Admin VLAN setup (router, controller and switches/EAP's)
This thread has been locked for further replies. You can start a new thread to share your ideas or ask questions.
Hi!
I'm just getting to know Omada/TP-link products, just made a lab setup, using OC200, ER605v2, SG2008P and a couple of EAP's.
In my current production setup I have VLAN as this, looking to reproduce the same on Omada:
MGMT 10 – 192.168.10.0/24
OFFICE 20 – 192.168.20.0/24
GUEST 30 – 192.168.30.0/24
I've been reading a few of articles here (like this one) and seen a few videos, but I'm still not sure of the best way to setup the management VLAN.
There was also another article, a FAQ entry which seems to indicate I should/could change the default VLAN from 1 to the chosen management VLAN (or did I misread the article?).
Main question:
Should I keep the default VLAN untouched (at 1)? And then connect that to a switch port set to MGMT VLAN/PVID profile?
(Working with other vendors, I've learnt that some equipment really wants PVID 1 for trunks ports and whatever.)
The confusing part for me, then, is that I would usually configure my router/firewall to have the non WAN port(s) as trunk port (which is All in the switch configs if I have understood the Omada setup). But configuring the ER605 through Omada, it seems I can either:
A. Change just PVID for the port, or
B. Change the default VLAN
But the B option seems to change the meaning of the All profile for all switches (setting MGMT as PVID, instead of VLAN 1 PVID and the rest tagged).
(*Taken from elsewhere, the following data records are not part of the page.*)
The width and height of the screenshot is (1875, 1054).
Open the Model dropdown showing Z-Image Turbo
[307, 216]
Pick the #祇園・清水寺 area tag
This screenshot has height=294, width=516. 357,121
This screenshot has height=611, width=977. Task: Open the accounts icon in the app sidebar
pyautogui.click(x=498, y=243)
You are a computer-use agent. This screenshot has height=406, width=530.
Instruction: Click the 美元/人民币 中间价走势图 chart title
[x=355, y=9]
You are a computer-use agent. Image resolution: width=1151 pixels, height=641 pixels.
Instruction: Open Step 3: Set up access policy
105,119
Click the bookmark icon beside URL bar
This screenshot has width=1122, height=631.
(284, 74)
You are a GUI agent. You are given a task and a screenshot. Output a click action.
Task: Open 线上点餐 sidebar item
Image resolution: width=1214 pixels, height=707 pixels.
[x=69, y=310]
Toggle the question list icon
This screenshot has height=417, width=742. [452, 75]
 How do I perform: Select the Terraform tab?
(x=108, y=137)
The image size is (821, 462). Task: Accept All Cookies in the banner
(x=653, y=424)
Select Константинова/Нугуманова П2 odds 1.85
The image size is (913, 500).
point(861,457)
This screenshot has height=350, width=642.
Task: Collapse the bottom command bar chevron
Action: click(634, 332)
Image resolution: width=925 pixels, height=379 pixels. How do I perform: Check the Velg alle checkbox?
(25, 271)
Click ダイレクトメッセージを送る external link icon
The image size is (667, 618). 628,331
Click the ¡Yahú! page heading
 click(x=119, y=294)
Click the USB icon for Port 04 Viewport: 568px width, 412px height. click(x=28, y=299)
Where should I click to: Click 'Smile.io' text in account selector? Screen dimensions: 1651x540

I was kind of hoping I could set the desired switch profile for each WAN/LAN and LAN port, but I only see PVID option.
(All videos I've seen and articles I've read just use VLAN1 as management VLAN.)
Not sure if I'm missing something obvious, but I've struggled a bit getting stuff to work ...
On a side note (DHCP):
Setting DHCP reservations, it seems impossible to reserve IP's in different VLANs for the same mac address? (Getting an error that the mac address already exists, when I try to add the same mac address with a different IP in a different VLAN/IP range.)
d0ugmac1 wrote
I was hoping I was technically able to set it up.
My main struggle has been trying to figure out how to configure the ER605 router ports.
With the switches, it's easy, I just apply the profile I want. But for the Router I can only define PVID. (Unless I'm missing something.)
I guess that means that the other VLAN's (than the PVID I define) are added as tagged VLAN's?
Scenario so far: If I change the default VLAN1 to something else, then setting Management VLAN for EAP's and switches to this VLAN doesn't seem to work.
If I leave the default VLAN at 1, and add MGMT VLAN as Interface in LAN setup, and then try to change just PVID for some of the ports on the Router to the same VLAN, nothing seems to work (no DHCP is handed out).
Put differently, I only managed to have the DHCP server work on the Default VLAN, none of the others ...
I'm pretty sure I'm missing something obvious ... 
-
WAN/LAN1
-
WAN/LAN2
-
WAN/LAN3
-
LAN1
I believe you're just confirming what I had just found out when I stated:
"With the switches, it's easy, I just apply the profile I want. But for the Router I can only define PVID."
(if you meant Site->Settings->Wired Networks->LAN->Profile, if you meant something else, I can't find it) 
Seems I sort of wasted some time trying to get DHCP offers from other VLAN's from the ER605's ports.
Seems the router will only deliver DHCP offers on these ports for default VLAN, no matter which PVID is set/chosen.
(I guess that means setting PVID only effects ingress/inbound, and it's using default VLAN untagged egress/outbound.)
Connecting through a switch, everything works fine, though. So, all is well. Now I'll dig into firewalling ...
Yes, I'm used to defining a couple of admin ports, where I get DHCP for two different VLANs directly from different ports on the router. I'm making a note that in Omada routers this won't work, as I can't get untagged traffic from other VLAN's than the Default.